▸ **Exercise data**
--------

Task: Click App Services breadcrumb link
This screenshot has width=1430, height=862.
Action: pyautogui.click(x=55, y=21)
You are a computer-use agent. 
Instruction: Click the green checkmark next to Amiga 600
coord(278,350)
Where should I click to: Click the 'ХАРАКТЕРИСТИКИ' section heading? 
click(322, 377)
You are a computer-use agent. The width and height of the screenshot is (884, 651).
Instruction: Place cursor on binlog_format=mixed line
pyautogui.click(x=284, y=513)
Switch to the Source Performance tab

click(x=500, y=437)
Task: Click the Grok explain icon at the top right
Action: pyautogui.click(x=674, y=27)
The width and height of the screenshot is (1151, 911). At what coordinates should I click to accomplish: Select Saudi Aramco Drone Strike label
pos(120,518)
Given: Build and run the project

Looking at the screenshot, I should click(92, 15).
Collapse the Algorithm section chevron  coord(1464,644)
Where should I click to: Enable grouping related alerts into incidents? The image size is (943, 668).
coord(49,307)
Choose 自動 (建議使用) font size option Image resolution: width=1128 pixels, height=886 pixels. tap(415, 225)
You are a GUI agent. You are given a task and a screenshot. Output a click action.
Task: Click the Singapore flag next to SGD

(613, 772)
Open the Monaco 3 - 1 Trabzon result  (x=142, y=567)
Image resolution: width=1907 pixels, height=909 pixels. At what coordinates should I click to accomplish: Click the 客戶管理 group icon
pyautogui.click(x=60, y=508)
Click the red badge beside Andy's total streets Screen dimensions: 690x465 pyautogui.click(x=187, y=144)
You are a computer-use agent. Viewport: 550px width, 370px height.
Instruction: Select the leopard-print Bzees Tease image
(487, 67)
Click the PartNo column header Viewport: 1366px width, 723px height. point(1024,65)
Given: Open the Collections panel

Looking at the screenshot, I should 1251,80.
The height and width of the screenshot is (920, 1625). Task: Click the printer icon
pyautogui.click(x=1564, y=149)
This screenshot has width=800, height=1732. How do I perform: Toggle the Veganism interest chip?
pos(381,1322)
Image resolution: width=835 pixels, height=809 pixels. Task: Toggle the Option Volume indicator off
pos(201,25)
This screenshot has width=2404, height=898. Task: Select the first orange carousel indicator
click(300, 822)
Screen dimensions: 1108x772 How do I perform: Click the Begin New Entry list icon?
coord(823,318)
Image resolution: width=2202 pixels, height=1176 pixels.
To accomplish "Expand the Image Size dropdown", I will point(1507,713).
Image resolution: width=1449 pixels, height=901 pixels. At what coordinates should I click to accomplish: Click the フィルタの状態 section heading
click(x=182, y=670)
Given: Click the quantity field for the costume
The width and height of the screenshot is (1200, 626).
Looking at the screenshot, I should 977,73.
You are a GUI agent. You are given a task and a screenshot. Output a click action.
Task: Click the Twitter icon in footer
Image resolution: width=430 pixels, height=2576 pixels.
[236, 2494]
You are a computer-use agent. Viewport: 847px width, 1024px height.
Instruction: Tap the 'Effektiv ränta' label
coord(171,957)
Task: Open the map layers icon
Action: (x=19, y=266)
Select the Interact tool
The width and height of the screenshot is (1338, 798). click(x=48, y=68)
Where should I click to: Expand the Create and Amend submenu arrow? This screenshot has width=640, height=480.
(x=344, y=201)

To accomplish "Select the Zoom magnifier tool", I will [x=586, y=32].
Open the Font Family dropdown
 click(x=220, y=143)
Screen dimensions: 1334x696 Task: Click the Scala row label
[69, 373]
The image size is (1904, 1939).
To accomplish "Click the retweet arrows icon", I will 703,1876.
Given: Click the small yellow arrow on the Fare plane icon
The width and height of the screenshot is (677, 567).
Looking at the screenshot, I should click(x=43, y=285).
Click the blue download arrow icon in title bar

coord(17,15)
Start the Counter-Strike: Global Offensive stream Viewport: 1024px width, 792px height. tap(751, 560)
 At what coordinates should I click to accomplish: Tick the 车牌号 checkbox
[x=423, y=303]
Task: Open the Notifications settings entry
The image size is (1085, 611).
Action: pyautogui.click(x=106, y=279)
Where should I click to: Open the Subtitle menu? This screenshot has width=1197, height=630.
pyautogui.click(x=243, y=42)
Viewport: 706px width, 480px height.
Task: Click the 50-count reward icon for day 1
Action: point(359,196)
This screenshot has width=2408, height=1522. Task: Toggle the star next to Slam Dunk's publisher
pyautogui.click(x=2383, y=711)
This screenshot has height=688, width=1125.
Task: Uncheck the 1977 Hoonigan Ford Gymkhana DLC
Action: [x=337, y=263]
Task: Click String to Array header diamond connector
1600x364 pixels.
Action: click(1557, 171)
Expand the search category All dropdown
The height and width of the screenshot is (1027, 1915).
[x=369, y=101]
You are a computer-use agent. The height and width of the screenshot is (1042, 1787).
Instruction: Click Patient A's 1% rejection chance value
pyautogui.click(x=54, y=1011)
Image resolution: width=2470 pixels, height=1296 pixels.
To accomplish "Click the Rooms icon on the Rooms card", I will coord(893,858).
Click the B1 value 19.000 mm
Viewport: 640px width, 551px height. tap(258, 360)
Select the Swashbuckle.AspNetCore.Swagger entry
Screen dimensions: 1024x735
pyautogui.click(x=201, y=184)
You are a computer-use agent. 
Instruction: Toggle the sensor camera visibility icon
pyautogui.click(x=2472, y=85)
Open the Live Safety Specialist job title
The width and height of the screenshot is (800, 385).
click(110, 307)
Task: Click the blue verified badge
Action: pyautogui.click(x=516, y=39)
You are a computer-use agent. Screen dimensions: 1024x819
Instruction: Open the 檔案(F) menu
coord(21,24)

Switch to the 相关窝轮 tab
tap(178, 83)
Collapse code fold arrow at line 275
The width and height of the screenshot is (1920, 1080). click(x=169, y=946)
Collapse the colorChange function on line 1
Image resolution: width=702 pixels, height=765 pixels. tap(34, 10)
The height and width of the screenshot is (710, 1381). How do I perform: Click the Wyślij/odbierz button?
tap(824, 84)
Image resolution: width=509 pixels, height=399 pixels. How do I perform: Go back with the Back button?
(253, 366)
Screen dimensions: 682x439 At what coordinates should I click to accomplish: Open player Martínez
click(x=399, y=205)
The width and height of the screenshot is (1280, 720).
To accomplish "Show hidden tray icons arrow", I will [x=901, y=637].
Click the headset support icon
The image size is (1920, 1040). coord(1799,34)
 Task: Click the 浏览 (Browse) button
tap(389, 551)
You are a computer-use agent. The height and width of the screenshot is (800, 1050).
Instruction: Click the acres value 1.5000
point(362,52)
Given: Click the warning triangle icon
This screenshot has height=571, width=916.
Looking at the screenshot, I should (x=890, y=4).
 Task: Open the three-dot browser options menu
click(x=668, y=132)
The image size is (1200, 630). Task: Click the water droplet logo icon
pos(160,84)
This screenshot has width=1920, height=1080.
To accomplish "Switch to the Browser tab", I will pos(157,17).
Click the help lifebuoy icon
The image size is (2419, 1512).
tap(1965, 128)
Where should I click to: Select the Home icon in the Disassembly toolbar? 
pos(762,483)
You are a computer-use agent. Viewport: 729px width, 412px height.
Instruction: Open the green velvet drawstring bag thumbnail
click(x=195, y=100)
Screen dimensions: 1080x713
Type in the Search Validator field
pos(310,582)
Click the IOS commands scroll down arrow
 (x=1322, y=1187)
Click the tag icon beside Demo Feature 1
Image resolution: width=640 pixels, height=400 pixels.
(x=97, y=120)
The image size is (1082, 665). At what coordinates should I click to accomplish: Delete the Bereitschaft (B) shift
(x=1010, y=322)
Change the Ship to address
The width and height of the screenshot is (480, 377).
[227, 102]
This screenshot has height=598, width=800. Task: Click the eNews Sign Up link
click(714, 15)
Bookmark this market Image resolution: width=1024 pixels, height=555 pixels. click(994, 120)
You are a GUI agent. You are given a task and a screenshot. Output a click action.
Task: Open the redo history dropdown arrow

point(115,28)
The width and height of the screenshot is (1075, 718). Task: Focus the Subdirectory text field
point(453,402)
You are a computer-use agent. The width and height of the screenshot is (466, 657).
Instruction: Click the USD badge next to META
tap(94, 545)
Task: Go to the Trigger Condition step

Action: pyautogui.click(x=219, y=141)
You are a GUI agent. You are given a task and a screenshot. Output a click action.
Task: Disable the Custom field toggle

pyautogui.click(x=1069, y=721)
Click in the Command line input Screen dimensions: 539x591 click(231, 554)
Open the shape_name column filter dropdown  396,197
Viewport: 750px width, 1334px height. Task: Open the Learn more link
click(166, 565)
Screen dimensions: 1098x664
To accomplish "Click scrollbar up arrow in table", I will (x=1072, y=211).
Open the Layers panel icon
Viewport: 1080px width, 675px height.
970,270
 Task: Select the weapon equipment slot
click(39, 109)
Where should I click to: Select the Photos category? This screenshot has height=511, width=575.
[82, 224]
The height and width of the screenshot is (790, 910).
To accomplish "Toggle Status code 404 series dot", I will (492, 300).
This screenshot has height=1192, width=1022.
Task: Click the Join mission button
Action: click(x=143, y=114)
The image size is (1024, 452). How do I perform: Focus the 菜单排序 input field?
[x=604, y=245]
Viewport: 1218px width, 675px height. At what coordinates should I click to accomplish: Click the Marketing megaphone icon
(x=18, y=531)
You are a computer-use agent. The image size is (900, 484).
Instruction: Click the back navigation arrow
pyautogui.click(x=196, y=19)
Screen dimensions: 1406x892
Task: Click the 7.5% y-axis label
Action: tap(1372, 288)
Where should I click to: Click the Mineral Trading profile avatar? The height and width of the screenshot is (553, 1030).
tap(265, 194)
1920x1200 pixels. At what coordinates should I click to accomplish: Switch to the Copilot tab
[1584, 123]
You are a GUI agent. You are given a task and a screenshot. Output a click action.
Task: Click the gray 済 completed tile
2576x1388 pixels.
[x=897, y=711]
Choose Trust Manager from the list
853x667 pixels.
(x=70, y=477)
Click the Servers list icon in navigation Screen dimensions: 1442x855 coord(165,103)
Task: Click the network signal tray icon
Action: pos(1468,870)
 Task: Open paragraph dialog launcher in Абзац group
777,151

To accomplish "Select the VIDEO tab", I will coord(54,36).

--------

▸ **Written exercise**
Reproduce the items above verbatim, beginning with the line that contains "Task: Select the weapon equipment slot" and ending with the line that contains "(x=18, y=531)".

▸ **Full solution**
 Task: Select the weapon equipment slot
click(39, 109)
Where should I click to: Select the Photos category? This screenshot has height=511, width=575.
[82, 224]
The height and width of the screenshot is (790, 910).
To accomplish "Toggle Status code 404 series dot", I will (492, 300).
This screenshot has height=1192, width=1022.
Task: Click the Join mission button
Action: click(x=143, y=114)
The image size is (1024, 452). How do I perform: Focus the 菜单排序 input field?
[x=604, y=245]
Viewport: 1218px width, 675px height. At what coordinates should I click to accomplish: Click the Marketing megaphone icon
(x=18, y=531)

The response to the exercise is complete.